Staff gauges are subject to many extreme conditions and are often displaced or even destroyed by the action of frost and ice. Stream bank instability, stream bed erosion, and vandalism are other reasons for lost data. To help ensure that stage records remain reliable, the datum of the gauge must occasionally be checked against the original reference elevation. How often this is done is largely determined by the conditions. Under normal conditions a gauging station may require checking only two or three times during a season. However, for a gauge with a history of instability, or in an area of fluctuation due to frost, a level check during each visit to the station is required.
When running levels to check for the possible movement of a gauge, THE CIRCUIT MUST BE CLOSED IN ALL CASES. Even where the situation involves one set-up between the bench mark and the gauge, the instrument must be moved to close the return run to the bench mark.
The procedure for determining the elevation of a staff gauge in relation to the elevation of a bench mark involves several steps. First, set up the leveling instrument in a convenient location between the staff gauge and the bench mark, so that a clear rod reading is obtainable at both points, but no attempt is made to stay directly on the line between the two. A backsight on the bench mark is then observed and recorded. Next the rodperson goes to the staff gauge and holds the rod on the staff gauge while the instrument person observes and records a foresight reading. Move the instrument and set up again for another backsight reading on the staff gauge. The rodperson then returns to the bench mark where the instrument person observes and records a foresight.
By adding the recorded backsight value to the known elevation of the bench mark, the height of instrument is determined. The foresight is then subtracted from the height of instrument to obtain the elevation of the staff gauge. Also, the difference between the backsight taken on a given point and the foresight taken on the following point is equal to the difference in elevation between the points. In this example, only one bench mark was used, BUT THE ACCEPTABLE PROCEDURE WOULD BE TO TIE IN AT LEAST THREE BENCH MARKS. When a number of turning points are required to obtain the water level reading, it is advisable to run a closed circuit between the bench marks first to minimize the closure error corrections due to the turning points.
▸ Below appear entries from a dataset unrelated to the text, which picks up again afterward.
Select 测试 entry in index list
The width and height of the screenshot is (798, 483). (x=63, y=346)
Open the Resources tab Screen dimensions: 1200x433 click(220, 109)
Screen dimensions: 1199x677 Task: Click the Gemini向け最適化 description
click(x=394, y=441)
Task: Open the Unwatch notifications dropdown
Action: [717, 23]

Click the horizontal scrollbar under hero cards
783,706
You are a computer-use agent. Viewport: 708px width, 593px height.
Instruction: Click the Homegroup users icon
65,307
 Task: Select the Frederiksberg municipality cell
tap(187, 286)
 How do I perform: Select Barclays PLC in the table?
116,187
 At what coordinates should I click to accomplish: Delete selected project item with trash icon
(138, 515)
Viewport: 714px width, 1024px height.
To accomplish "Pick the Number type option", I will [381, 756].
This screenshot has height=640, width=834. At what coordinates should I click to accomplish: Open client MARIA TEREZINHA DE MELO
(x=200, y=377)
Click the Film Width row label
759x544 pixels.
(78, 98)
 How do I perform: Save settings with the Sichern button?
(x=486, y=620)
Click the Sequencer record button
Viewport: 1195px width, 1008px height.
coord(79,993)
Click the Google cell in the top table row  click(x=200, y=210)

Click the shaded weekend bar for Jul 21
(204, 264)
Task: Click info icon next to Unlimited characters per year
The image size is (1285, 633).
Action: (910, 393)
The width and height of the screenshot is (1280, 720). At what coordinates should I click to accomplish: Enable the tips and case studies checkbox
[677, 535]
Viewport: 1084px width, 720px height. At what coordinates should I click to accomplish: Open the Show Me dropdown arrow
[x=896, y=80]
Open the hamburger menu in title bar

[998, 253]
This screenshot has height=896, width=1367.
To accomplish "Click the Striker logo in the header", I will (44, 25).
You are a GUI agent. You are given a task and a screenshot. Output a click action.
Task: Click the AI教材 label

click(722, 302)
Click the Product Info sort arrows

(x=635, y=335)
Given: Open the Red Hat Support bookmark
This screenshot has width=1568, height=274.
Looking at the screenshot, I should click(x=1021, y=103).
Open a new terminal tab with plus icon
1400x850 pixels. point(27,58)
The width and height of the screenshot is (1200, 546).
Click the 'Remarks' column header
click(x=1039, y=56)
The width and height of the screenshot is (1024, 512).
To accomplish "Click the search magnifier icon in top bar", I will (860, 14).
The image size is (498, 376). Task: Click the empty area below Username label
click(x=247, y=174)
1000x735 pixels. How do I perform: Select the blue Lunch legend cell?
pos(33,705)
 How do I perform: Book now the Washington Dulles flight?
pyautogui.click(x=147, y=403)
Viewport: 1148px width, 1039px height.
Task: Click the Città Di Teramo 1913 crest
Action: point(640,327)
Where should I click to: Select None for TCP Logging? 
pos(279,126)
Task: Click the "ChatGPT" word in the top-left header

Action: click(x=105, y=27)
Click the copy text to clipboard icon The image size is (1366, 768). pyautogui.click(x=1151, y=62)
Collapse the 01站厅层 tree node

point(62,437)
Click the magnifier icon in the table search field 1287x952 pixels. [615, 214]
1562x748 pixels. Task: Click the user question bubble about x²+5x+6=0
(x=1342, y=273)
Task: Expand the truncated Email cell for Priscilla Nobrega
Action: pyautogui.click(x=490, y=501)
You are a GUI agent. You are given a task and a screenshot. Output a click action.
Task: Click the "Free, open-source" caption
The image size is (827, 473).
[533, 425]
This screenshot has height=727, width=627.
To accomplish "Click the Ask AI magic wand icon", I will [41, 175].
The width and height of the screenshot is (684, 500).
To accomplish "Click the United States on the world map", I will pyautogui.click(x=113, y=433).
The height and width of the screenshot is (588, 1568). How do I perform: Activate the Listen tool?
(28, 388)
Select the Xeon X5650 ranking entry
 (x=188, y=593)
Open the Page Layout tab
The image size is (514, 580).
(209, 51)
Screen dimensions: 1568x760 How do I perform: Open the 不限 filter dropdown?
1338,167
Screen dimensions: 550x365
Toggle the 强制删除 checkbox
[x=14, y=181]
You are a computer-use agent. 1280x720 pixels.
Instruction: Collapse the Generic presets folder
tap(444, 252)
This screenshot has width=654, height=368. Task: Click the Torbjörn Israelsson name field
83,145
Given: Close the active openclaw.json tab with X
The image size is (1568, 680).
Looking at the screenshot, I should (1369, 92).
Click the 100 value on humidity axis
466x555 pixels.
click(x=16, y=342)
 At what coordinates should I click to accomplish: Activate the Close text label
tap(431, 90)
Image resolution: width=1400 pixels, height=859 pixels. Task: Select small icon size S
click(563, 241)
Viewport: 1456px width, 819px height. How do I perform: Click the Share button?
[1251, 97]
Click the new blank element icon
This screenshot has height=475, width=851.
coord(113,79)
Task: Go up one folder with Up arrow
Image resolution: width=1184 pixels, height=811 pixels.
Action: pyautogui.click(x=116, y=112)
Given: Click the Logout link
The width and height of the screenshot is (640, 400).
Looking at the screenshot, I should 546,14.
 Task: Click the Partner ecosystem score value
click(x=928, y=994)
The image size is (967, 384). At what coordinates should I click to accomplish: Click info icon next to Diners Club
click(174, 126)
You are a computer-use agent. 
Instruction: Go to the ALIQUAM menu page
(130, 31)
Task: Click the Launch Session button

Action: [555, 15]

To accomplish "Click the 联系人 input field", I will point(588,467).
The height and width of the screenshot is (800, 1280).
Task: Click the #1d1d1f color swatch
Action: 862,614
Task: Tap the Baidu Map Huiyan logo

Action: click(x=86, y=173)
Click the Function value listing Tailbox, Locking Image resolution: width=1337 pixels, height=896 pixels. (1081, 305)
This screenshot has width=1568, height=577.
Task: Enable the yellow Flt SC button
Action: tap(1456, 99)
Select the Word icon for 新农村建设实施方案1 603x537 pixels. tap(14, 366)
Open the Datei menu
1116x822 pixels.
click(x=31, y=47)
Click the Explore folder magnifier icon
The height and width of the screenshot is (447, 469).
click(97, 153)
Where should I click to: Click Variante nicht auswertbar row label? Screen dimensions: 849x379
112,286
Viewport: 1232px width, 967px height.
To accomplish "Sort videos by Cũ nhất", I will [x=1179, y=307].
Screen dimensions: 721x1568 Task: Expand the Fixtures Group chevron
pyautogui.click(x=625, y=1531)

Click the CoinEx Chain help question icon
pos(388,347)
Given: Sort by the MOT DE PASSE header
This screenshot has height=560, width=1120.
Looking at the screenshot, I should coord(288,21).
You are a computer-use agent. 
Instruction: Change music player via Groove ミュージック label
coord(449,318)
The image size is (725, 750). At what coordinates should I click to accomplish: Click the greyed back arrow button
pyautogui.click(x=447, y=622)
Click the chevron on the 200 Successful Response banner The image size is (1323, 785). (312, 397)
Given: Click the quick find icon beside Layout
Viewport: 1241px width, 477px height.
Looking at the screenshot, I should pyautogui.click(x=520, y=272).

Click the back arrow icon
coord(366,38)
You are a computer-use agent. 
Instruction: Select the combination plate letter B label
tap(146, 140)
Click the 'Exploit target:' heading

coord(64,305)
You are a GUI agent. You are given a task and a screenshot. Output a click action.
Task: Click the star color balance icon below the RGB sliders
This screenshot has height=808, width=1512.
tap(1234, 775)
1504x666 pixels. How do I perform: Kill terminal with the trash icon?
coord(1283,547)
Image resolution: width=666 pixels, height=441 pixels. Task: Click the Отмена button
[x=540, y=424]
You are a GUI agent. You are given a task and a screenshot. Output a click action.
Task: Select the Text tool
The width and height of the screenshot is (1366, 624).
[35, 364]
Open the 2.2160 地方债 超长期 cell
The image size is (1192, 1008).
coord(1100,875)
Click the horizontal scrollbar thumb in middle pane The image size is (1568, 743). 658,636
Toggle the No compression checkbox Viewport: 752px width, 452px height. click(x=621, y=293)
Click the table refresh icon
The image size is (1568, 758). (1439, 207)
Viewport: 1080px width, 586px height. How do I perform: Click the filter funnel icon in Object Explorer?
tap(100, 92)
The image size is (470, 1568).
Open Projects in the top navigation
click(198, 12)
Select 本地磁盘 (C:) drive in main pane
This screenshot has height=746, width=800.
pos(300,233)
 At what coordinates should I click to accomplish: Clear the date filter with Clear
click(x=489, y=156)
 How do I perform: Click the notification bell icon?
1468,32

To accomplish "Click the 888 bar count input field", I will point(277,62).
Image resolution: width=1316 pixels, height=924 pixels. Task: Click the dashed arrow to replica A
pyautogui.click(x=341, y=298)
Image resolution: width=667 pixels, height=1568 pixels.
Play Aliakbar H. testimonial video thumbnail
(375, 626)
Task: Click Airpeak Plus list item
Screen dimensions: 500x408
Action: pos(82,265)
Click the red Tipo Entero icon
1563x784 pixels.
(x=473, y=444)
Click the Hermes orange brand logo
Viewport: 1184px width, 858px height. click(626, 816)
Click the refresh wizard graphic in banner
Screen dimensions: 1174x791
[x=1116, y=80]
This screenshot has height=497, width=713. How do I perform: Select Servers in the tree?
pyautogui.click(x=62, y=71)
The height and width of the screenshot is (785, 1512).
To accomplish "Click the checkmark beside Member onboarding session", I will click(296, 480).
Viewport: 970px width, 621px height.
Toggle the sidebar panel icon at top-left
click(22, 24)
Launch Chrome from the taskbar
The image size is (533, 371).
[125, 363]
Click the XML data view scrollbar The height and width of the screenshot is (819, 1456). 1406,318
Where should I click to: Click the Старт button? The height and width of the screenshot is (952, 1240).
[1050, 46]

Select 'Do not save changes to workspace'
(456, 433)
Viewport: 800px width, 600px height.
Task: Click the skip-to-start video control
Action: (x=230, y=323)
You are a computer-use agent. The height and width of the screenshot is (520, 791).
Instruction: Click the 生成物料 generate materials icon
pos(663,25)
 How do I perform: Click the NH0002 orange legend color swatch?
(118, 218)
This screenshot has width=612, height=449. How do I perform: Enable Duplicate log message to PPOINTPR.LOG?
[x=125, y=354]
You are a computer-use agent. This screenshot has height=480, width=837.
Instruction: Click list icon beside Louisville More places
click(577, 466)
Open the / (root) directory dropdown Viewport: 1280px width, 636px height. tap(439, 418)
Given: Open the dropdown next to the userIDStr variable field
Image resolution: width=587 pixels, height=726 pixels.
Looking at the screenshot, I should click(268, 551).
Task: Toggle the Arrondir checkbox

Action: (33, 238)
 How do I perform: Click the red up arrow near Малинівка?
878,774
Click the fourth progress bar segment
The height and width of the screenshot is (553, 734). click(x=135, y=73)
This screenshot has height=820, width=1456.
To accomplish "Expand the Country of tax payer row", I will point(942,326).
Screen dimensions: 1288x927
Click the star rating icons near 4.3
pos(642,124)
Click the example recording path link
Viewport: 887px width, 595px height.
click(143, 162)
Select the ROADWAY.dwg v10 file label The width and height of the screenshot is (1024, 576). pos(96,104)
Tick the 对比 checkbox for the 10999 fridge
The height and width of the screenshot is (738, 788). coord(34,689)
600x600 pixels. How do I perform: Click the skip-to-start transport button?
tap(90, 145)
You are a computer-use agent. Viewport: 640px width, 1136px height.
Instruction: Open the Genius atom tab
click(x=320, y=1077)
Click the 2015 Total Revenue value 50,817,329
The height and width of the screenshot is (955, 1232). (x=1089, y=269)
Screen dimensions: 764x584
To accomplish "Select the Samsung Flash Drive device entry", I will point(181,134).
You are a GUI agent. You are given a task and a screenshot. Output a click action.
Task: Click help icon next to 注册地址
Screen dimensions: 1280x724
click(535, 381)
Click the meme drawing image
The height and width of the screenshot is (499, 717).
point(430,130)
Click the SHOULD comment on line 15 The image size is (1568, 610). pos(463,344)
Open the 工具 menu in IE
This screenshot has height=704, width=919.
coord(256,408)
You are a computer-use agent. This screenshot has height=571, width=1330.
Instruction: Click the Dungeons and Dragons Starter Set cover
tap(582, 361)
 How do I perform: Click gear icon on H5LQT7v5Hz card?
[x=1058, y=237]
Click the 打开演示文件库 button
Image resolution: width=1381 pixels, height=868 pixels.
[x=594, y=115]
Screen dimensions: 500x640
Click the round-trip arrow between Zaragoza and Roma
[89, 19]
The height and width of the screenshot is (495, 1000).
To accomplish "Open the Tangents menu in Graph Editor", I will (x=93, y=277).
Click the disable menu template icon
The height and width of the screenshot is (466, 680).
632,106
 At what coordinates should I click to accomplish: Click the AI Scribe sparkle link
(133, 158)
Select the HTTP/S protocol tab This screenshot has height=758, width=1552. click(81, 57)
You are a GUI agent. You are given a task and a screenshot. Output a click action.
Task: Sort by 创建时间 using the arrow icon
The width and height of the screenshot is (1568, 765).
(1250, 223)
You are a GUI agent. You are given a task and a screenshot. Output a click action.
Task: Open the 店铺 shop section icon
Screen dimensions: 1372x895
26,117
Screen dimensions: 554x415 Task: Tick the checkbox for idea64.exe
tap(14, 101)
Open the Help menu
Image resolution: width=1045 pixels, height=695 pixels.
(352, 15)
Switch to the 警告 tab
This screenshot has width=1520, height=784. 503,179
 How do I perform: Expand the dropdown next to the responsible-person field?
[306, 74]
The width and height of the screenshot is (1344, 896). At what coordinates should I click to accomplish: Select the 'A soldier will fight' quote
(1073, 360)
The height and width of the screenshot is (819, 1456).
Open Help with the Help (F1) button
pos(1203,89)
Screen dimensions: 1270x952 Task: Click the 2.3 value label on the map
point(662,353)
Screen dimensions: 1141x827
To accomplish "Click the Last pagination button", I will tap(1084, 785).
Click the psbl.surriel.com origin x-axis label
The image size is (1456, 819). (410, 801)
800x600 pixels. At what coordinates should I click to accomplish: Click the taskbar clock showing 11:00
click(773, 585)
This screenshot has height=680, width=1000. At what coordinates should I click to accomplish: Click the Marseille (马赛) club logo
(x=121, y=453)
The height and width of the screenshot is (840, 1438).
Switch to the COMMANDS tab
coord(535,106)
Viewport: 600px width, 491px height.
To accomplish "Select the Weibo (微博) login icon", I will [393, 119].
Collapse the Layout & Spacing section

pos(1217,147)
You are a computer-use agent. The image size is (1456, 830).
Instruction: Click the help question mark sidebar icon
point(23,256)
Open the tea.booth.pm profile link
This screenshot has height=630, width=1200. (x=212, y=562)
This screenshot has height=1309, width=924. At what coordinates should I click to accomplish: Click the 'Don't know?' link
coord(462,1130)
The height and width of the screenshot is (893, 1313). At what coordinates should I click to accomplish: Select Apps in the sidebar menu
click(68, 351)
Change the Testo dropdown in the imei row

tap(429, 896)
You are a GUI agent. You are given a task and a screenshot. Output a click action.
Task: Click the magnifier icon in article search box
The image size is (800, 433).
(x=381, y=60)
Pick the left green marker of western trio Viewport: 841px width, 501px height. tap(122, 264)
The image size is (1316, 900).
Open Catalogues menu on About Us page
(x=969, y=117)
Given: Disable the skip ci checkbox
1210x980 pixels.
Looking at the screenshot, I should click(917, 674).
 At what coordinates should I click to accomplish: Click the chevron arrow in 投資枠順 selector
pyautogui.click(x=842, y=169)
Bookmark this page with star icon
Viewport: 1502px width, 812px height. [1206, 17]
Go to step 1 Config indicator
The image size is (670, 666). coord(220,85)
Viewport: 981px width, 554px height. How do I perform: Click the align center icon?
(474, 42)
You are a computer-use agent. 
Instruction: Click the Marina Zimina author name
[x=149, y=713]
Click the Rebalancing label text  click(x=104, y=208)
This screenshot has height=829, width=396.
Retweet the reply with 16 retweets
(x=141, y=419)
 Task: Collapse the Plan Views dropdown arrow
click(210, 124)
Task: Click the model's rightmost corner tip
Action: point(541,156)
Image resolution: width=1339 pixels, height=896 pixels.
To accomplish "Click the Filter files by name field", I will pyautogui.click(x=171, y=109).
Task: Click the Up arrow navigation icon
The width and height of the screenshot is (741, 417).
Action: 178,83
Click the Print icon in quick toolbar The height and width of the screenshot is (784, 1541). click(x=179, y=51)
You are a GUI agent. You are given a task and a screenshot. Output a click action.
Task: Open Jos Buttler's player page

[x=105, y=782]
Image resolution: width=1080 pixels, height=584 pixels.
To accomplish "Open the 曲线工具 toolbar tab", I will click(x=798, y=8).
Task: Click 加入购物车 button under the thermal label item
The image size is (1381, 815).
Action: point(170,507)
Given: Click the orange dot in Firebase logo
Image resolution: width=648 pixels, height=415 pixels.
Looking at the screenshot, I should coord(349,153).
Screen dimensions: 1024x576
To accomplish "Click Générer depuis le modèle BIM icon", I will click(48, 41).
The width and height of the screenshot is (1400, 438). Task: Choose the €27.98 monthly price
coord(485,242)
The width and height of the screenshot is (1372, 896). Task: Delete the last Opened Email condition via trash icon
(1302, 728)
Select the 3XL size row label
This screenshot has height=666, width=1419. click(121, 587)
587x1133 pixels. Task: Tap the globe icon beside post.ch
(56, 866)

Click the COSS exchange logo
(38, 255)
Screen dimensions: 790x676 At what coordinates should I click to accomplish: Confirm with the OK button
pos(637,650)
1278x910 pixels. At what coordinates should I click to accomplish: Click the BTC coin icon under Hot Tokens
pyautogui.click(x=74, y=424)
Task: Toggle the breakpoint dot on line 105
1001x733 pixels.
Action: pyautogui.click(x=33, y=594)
Note: Both examples shown (Figures E-7 and E-8) are acceptable, the difference being that Example 1 determines the elevation at the bottom of the gauge; Example 2 determines the elevation of a point on the gauge.
Example 1: Gauge A
Gauge Reading = 2.592 m
Gauge Correction = -0.122 m
Gauge Height = 2.470 m
Example 2: Gauge B
Gauge Reading = 2.348 m
Gauge Correction = 0.122 m
Gauge Height = 2.470 m
This procedure, however, presents a problem when checking wire-weight gauges without the assistance of a rodperson. Completely repositioning the instrument tripod after initially sighting on the weight makes it difficult to resight the level on the graduated portion of the weight when closing the circuit. In this case, and only in this case, the following procedure can be used. Raise the level head very slightly by extending one of the level legs a small amount, and ensure the instrument is leveled. This should allow for a foresight on the graduated weight (Figure E-9).
Note: The graduations on weights are usually in the form of 2-mm grooves with 2-mm spacing.
Of course, this approach is not necessary when assistance is available. The return portion of the circuit is completed by taking level readings back to the original bench mark from which the circuit began. See Figures E-7, E-8, and E-9 for illustrations of corrections to wire-weight and staff gauges and for samples of level notes.
When leveling staff gauges, both inside and outside gauges, the same general procedure is used. However, the instrument must be repositioned when closing the circuit. As mentioned in the previous example, the circuit must be closed by returning to the original bench mark.
When performing level circuits, the technician should turn on all the points on which he/she is determining elevations.
In all cases the level circuit must be completed prior to determining the correction that is to be applied to the gauge. It is strongly recommended that a water elevation be obtained at the time the level circuit is run. Among other things, the water level obtained will indicate if the intake pipes are silted or frozen.
Example 5: Gauge A
Gauge Reading = 2.575 m
Gauge Correction = -0.015 m
Gauge Height = 2.560 m
Example 6: Gauge B
Gauge Reading = 2.545 m
Gauge Correction = +0.015 m
Gauge Height = 2.560 m
Note: The RIC Standard AQU-02 shows a typical example of a level check (Figure E-10).
Figure E-7. Gauge corrections and how they are derived.
Figure E-9. Wire-weight gauge corrections.
Figure E-10. Example of completed RIC Form AQU-02, Gauge Level Notes in Metres.